*Exercise description:* Reproduce, from the lines below, exactly the stretch that begins at the line containing "This screenshot has width=640, height=360." and ends at the line containing "Task: Click the Visio", both included.

[Stored data entries]
════════════════════

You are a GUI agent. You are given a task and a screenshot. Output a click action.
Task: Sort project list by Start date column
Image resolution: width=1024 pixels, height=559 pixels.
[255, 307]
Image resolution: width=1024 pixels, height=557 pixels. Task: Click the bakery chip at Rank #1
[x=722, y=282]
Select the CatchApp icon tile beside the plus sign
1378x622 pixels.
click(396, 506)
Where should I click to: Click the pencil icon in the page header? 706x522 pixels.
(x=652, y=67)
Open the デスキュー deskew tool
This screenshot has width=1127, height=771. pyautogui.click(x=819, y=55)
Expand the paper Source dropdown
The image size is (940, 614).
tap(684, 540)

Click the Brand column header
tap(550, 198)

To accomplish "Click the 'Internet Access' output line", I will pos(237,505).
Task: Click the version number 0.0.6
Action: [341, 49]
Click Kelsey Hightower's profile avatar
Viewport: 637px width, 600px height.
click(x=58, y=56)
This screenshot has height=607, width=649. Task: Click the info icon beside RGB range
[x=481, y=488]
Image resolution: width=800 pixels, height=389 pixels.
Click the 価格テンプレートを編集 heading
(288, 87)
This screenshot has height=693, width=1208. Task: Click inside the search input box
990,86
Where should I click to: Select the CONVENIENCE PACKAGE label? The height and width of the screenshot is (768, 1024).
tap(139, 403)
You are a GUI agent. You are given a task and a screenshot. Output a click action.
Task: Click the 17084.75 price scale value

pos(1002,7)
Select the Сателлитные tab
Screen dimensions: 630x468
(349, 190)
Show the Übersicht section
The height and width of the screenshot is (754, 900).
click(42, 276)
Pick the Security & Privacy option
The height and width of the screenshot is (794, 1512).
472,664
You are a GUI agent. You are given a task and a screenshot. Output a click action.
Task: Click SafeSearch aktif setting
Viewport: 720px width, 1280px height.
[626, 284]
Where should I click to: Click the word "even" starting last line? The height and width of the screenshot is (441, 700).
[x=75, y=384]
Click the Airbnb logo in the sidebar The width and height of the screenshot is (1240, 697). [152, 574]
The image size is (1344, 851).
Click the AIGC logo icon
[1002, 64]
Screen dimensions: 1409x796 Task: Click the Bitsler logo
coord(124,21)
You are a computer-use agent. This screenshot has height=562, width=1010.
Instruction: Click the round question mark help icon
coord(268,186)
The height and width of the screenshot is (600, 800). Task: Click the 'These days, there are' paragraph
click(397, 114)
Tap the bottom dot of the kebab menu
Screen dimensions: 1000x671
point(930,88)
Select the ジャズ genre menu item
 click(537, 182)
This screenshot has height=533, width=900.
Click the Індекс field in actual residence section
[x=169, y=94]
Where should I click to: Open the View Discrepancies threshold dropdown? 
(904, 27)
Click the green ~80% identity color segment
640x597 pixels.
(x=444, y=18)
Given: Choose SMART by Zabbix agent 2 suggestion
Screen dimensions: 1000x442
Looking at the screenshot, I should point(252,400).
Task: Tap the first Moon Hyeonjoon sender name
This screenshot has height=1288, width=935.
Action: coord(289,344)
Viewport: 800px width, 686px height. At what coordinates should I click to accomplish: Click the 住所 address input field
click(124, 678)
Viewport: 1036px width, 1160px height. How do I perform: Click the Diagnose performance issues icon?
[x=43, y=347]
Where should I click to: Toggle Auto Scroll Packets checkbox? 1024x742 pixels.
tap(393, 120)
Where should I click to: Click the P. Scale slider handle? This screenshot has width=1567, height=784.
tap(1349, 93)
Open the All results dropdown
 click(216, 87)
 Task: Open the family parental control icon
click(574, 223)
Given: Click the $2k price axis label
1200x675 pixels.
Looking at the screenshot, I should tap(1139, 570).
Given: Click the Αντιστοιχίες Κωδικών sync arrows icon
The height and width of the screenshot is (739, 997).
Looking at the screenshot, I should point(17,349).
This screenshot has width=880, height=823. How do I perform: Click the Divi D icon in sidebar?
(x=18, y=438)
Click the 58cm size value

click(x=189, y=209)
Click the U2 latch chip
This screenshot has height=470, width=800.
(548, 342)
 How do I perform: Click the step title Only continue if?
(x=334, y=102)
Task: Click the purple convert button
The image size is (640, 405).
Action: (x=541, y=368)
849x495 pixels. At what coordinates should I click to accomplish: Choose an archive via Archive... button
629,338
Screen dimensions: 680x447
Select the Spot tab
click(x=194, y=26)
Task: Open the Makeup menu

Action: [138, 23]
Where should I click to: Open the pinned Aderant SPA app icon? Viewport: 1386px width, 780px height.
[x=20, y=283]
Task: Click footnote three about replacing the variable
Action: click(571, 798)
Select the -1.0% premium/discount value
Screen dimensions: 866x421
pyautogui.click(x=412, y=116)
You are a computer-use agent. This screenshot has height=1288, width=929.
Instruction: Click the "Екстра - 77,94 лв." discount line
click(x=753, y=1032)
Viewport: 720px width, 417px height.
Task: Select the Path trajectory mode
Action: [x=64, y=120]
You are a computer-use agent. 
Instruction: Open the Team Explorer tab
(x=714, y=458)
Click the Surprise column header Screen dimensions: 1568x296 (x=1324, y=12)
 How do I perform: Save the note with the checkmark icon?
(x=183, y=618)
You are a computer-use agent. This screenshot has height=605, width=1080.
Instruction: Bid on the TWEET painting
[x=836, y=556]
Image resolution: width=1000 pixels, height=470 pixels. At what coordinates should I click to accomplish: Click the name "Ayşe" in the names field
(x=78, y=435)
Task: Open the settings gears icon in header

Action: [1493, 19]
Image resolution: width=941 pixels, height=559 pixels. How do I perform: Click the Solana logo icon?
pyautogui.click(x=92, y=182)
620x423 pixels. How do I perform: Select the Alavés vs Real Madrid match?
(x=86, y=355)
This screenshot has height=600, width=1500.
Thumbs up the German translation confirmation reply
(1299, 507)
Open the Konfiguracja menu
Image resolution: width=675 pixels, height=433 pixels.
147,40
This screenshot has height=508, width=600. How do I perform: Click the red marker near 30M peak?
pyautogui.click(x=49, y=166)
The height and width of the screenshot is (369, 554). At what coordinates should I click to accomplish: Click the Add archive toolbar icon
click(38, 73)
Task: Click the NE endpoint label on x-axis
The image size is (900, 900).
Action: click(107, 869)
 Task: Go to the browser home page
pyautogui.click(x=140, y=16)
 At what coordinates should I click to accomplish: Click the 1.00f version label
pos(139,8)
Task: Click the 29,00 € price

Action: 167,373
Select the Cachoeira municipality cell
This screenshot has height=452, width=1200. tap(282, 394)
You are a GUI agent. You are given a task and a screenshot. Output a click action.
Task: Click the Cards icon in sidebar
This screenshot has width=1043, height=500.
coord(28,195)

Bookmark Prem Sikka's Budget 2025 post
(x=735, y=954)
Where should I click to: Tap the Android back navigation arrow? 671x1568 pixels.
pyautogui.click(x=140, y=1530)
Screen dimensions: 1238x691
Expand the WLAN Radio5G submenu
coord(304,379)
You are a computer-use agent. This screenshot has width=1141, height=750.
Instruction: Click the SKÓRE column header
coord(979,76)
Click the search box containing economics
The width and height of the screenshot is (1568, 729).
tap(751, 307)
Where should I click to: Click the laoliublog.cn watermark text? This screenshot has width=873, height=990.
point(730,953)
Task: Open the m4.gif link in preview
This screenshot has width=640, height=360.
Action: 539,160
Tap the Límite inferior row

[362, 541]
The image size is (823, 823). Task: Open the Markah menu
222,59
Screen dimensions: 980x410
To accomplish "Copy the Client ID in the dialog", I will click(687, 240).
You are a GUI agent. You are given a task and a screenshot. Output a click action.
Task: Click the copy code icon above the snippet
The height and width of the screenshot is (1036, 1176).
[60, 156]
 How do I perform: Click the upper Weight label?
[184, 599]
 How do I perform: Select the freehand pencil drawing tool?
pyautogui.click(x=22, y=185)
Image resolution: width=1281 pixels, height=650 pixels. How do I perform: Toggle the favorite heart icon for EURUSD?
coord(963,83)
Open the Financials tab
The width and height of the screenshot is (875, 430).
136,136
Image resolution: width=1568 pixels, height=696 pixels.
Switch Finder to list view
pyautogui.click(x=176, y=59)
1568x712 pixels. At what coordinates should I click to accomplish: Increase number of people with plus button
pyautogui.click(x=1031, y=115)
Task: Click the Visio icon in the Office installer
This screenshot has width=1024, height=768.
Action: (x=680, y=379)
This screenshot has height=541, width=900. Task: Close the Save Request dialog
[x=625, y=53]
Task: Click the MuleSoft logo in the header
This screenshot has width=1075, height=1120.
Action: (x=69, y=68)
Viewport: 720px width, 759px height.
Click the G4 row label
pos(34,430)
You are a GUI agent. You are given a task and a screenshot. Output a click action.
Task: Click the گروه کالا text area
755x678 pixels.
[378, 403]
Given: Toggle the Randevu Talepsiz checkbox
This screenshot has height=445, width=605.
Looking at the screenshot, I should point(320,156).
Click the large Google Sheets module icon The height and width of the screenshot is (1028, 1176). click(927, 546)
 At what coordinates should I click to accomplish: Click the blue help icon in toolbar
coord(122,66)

════════════════════

*Exercise output:*
This screenshot has width=640, height=360.
Action: 539,160
Tap the Límite inferior row

[362, 541]
The image size is (823, 823). Task: Open the Markah menu
222,59
Screen dimensions: 980x410
To accomplish "Copy the Client ID in the dialog", I will click(687, 240).
You are a GUI agent. You are given a task and a screenshot. Output a click action.
Task: Click the copy code icon above the snippet
The height and width of the screenshot is (1036, 1176).
[60, 156]
 How do I perform: Click the upper Weight label?
[184, 599]
 How do I perform: Select the freehand pencil drawing tool?
pyautogui.click(x=22, y=185)
Image resolution: width=1281 pixels, height=650 pixels. How do I perform: Toggle the favorite heart icon for EURUSD?
coord(963,83)
Open the Financials tab
The width and height of the screenshot is (875, 430).
136,136
Image resolution: width=1568 pixels, height=696 pixels.
Switch Finder to list view
pyautogui.click(x=176, y=59)
1568x712 pixels. At what coordinates should I click to accomplish: Increase number of people with plus button
pyautogui.click(x=1031, y=115)
Task: Click the Visio icon in the Office installer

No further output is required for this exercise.